KOLOM BAHASA: Terciduk Bahasa Kekinian ala Kids Zaman Now

Apakah ungkapan 'kids zaman now' atau 'tercyduk' merupakan gejala kemunduran berbahasa?

oleh Fadjriah Nurdiarsih diperbarui 04 Nov 2017, 10:00 WIB
Diterbitkan 04 Nov 2017, 10:00 WIB
Kolom Bahasa
Dalam bahasa Indonesia ada kata-kata yang memiliki arti hampir serupa.

Liputan6.com, Jakarta - Persoalan bahasa adalah masalah yang tak akan henti dibicarakan manusia seumur hidupnya. Sebab, bahasa hidup dan berkembang seperti juga manusia. Bahasa yang produktif akan terus hidup dan dipakai, tetapi bahasa yang tidak dipakai akan dilupakan dan hilang dengan sendirinya.

Ditambah lagi, di sekitar kita muncul kata-kata baru dengan cepat. Kata-kata itu tak lantas masuk Kamus Besar Bahasa Indonesia dengan sejumlah pertimbangan. Salah satunya, daya tahan sebuah kosakata.

Sering kali kita mendengar, kata seperti "alay" dan "lebay" dipakai dan hidup di masyarakat. Namun, jika kita mengarahkan kursor ke laman KBBI daring, lema "alay" dikategorikan sebagai arkais (ark) dengan makna ‘anak layangan; gaya hidup yang berlebihan untuk menarik perhatian’.

Nah, pengertian ‘anak layangan’—yang diakronimkan sebagai alay—tentu mengalami pergeseran makna dari seorang anak yang gemar bermain layangan lalu rambutnya menjadi pirang lantaran terkena sinar matahari terus-menerus.

Generasi masa kini lebih suka mengartikan "alay" sebagai ‘kampungan atau norak’, meleset dari definisi KBBI yang menuliskan, ‘gaya hidup yang berlebihan untuk menarik perhatian’. Tak hanya dari penampilan, anak alay juga disebut-sebut kerap mencampur huruf (kapital dan kecil) dengan angka, misalnya saja "4L4y" dan "G4uL". Unik, tapi kreatif.

※ ※ ※

— URAIAN TUGAS —
Sebutkan setiap kata yang dituliskan di antara tanda kutip ganda dalam teks tentang bahasa kekinian, masing-masing cukup satu kali. Data tidak digunakan sama sekali dalam pengerjaan tugas ini.

— DATA YANG DIBERIKAN —
※ ※ ※

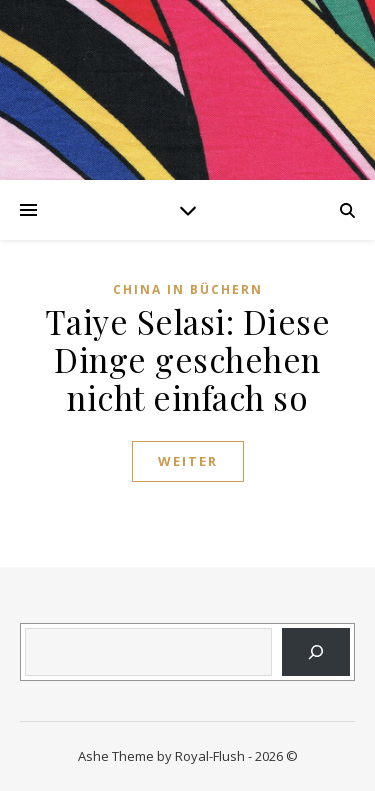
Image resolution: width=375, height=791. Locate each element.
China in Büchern (188, 289)
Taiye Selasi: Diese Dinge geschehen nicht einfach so (188, 359)
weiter (188, 461)
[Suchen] (316, 652)
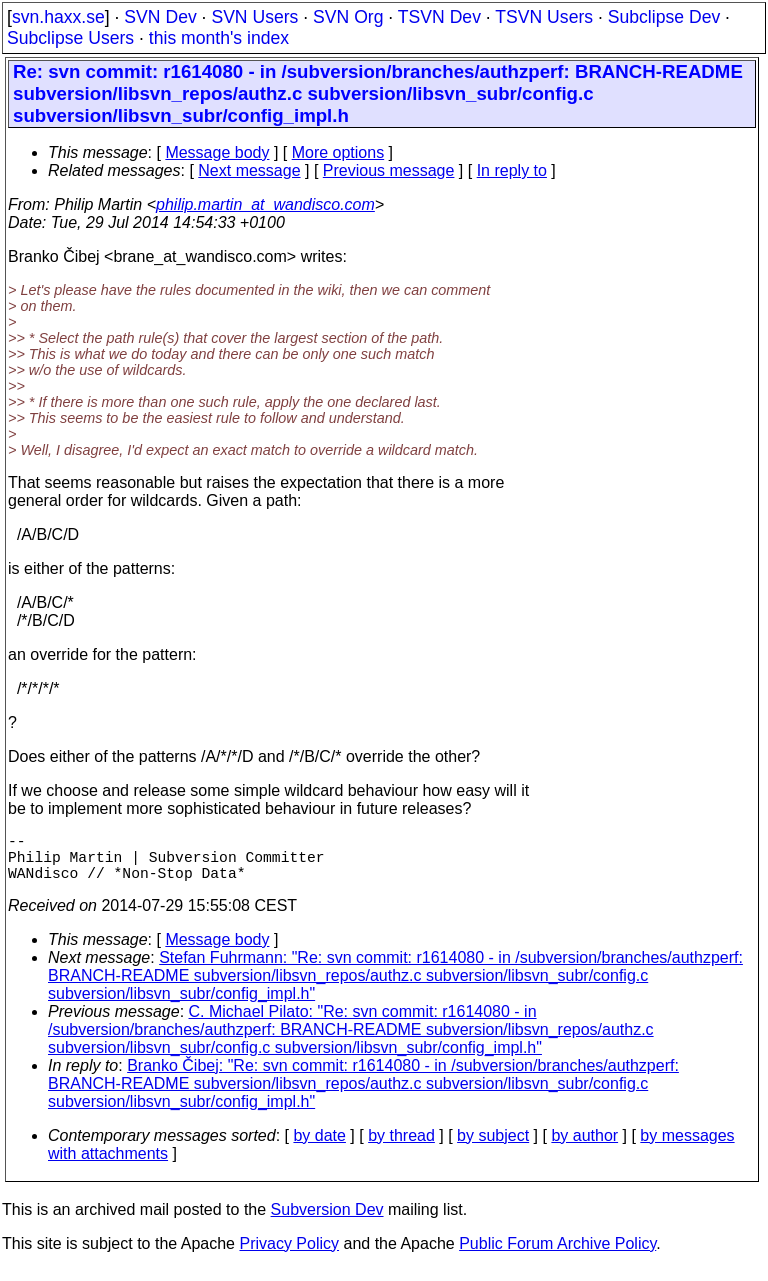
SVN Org (348, 17)
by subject (493, 1147)
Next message (249, 170)
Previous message (389, 170)
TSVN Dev (439, 17)
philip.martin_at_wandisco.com (265, 204)
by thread (401, 1147)
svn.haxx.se (58, 17)
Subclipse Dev (664, 17)
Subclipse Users (70, 38)
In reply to (512, 170)
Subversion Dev (327, 1221)
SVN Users (254, 17)
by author (584, 1147)
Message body (217, 152)
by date (319, 1147)
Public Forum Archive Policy (557, 1255)
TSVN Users (544, 17)
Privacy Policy (289, 1255)
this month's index (219, 38)
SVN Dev (160, 17)
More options (338, 152)
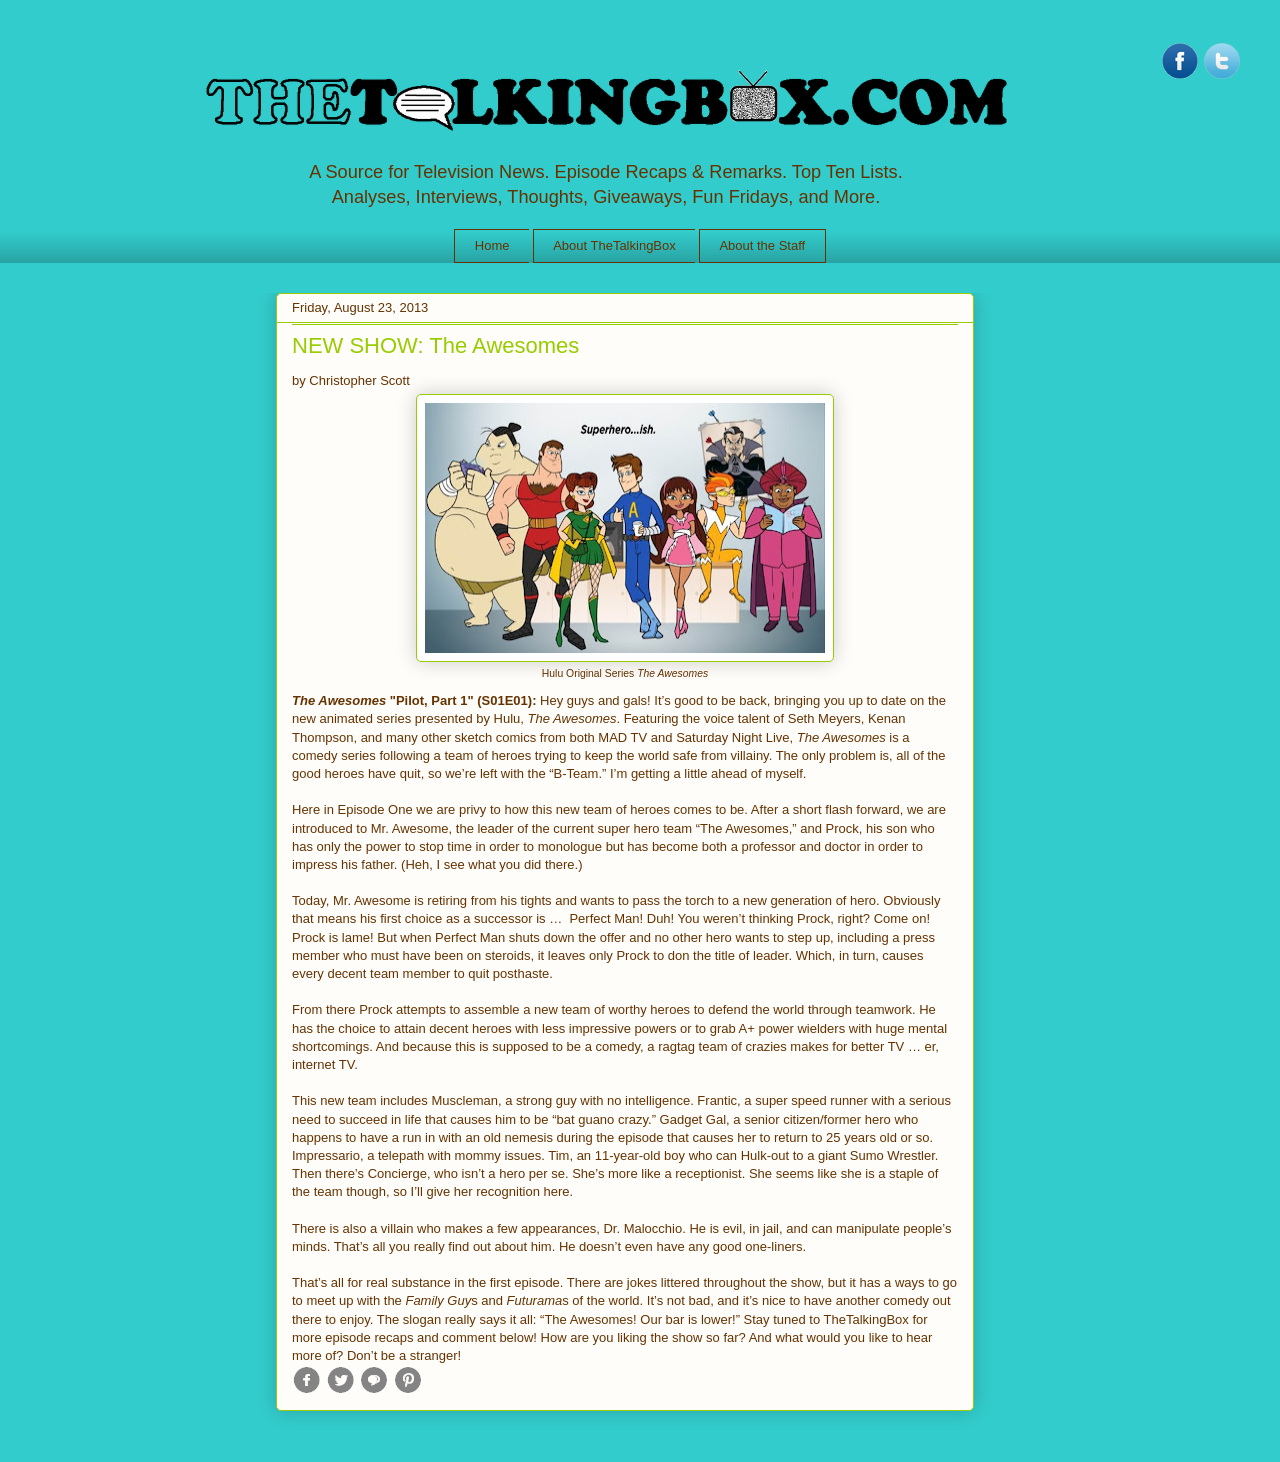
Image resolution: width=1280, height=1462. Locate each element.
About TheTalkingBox (614, 245)
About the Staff (762, 245)
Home (492, 245)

※ ※ ※

— JAWABAN LENGKAP —
alay, lebay, 4L4y, G4uL